Segundo a vereadora com o pelouro dos transportes, Ana Bastos, o procedimento será com recurso a consulta prévia de “três a cinco entidades” nacionais, estando previsto que o trabalho de reestruturação custe até 75 mil euros.
Os princípios gerais do caderno de encargos têm por base manter os actuais níveis de conectividade e frequências médias oferecidas, considerando “todas as componentes passíveis de melhorias e que contribuirão para uma maior eficiência económica”.
A reestruturação da rede tem como objectivo, entre outros, reduzir o número de transbordos necessários numa viagem entre origem e destino e reduzir a concorrência “redundante das redes de transporte”, com uma optimização da oferta, assim como uma maior pontualidade e regularidade da rede.

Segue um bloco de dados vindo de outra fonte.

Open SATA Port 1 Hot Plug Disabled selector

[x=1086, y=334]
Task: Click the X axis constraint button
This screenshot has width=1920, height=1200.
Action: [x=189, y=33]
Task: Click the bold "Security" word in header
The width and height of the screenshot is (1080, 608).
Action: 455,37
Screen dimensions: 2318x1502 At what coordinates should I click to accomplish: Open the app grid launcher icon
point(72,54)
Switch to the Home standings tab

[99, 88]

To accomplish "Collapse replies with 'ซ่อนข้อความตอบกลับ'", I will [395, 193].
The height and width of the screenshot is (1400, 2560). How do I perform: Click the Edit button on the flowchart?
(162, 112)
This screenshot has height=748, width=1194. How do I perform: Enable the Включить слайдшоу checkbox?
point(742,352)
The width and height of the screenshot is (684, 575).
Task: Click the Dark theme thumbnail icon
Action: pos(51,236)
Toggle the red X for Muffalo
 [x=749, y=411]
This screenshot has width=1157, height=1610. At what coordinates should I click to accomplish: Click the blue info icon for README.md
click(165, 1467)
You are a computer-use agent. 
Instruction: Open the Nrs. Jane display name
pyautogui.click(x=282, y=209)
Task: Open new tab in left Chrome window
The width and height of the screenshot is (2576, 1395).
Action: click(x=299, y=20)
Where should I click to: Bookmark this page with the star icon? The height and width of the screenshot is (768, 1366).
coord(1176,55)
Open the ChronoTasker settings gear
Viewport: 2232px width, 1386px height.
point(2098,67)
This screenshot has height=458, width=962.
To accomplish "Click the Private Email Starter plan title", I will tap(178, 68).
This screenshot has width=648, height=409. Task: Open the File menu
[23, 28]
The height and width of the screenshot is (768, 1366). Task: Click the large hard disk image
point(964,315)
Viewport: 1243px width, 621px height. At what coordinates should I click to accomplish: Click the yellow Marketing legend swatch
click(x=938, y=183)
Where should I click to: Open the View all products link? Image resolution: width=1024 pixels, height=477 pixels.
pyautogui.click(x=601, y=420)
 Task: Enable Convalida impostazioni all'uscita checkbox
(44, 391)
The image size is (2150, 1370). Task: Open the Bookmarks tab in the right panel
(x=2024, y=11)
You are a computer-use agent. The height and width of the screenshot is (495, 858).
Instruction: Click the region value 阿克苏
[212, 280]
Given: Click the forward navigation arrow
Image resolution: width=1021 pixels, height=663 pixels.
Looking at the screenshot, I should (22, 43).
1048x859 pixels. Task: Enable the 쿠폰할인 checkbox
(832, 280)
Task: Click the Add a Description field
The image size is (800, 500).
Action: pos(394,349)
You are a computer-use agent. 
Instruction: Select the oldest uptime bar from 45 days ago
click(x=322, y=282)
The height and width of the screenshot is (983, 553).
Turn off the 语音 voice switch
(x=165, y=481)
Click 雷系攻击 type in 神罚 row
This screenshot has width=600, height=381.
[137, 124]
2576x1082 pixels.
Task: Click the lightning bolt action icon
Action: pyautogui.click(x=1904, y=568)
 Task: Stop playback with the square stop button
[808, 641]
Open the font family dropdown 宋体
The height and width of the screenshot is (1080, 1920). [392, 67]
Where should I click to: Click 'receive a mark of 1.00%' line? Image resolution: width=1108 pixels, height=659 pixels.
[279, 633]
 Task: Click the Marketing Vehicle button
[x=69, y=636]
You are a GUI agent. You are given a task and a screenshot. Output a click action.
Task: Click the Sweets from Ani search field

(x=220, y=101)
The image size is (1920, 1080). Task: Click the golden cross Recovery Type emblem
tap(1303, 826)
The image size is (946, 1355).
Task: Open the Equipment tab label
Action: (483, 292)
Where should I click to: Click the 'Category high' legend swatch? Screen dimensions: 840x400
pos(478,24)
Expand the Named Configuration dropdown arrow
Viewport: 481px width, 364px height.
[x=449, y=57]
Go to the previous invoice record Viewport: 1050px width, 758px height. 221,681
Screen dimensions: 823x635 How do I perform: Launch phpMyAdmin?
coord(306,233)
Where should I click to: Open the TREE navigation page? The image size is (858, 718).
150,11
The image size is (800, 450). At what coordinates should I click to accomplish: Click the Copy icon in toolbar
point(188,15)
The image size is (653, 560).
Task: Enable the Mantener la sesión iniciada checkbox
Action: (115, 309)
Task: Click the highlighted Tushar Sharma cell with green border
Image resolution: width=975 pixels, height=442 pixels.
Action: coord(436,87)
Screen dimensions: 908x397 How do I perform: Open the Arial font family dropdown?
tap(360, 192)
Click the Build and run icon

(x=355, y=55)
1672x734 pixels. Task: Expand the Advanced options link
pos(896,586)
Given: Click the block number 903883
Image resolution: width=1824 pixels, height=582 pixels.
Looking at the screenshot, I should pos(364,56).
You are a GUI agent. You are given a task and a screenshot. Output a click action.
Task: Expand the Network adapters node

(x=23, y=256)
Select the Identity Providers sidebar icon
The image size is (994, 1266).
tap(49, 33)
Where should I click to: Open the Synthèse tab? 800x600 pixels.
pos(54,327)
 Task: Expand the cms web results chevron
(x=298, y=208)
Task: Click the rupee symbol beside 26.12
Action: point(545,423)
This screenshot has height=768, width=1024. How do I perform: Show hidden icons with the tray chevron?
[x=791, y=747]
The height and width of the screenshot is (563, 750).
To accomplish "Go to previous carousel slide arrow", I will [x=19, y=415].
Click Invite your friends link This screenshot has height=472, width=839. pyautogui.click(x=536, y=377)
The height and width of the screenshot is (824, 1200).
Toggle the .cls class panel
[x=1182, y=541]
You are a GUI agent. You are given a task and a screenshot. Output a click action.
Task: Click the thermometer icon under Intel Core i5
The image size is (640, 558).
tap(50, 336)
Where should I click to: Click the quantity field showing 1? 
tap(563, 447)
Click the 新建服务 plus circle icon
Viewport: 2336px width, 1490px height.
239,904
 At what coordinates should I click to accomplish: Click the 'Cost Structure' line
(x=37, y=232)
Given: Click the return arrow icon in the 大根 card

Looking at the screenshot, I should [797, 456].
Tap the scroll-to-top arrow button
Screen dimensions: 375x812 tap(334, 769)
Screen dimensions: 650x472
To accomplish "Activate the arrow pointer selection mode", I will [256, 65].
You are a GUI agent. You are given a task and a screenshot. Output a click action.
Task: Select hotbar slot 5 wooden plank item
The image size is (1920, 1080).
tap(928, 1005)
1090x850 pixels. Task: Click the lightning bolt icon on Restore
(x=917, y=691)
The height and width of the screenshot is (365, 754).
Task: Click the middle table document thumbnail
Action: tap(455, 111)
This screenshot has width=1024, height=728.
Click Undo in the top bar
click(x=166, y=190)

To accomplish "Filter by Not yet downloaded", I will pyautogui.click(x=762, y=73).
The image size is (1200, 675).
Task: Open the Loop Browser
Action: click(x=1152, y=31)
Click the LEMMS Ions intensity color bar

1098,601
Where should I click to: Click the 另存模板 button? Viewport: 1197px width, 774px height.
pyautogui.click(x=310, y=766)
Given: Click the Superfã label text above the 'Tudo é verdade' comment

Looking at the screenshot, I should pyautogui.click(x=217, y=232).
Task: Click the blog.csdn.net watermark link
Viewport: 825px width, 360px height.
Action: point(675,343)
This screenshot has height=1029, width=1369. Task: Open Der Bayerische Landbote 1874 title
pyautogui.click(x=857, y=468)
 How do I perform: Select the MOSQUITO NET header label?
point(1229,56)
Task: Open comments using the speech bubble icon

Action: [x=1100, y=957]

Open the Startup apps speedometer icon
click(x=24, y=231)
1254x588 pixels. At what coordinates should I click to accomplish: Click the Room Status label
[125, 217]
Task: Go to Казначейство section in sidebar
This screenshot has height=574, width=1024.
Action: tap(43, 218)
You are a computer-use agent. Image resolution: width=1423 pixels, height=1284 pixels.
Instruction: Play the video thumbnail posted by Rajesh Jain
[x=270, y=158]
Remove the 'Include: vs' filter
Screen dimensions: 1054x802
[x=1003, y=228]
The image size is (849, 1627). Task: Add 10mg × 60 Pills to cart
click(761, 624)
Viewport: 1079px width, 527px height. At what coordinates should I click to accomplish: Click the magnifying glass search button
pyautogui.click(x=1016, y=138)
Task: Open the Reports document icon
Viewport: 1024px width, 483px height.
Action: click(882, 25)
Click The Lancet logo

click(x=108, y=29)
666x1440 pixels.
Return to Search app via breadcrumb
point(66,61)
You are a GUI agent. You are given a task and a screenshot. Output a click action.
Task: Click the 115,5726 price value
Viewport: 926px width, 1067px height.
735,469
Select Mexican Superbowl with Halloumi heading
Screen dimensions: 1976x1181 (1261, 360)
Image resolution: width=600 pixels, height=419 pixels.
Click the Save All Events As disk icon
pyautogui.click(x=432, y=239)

O trabalho foi desenvolvido por uma equipa multidisciplinar coordenada por Álvaro Seco, mas que contou com a participação de técnicos da Câmara de Coimbra, dos SMTUC e da Metro Mondego.
O procedimento terá um prazo de execução de 10 meses, com cinco fases distintas (cada uma delas a necessitar de aprovação do trabalho desenvolvido pelo Município).
No documento de Álvaro Seco que apresenta os princípios base, o especialista nota que a actual rede dos SMTUC se apresenta “densa na zona urbana central, com sobreposições significativas com a futura rede do SMM”, com um “recurso muito significativo a soluções variantes e parcelares face ao traçado base das linhas” e um recurso “significativo a circuitos circulares unidireccionais”.
Para o docente, é necessário manter a familiaridade do actual serviço, mantendo os níveis de cobertura, sugerindo uma simplificação da rede, para que possa ser “mais compreensível e apelativa”.
No documento a que a Lusa teve acesso e que suporta a proposta do município, Álvaro Seco defende uma rede de base dos SMTUC, com cinco linhas que garantem a cobertura de circuitos chave não cobertos pelas linhas do SMM, que completam essa rede “central base”. Essas linhas devem ser rápidas e fiáveis, prevendo pontos de interligação com o SMM, ferrovia e transportes intermunicipais.
Para além dessa rede base, o especialista propõe uma rede complementar com linhas que garantem a cobertura de “espaços urbanos centrais” não servidos pela rede principal, sempre ancoradas numa ligação à rede principal dos SMTUC ou do SMM.
Álvaro Seco sugere ainda uma rede periurbana, com linhas “organizadas de forma tendencialmente radial face ao centro”, que devem estar sempre ligadas à rede central.
Na reunião do Executivo municipal, Ana Bastos salientou que esta reestruturação não irá pôr em causa zonas já servidas pelos SMTUC, mas tendo como pressupostos optimizar a rede, notando que há “um excesso e abuso de [linhas] parcelares”.
“Cascais tem menos de 30 linhas. Nós temos 100. Muitas são extensas e sobrepõem-se umas às outras. A ideia é manter uma boa cobertura geográfica, temporal, mas retirando excessos”, aclarou.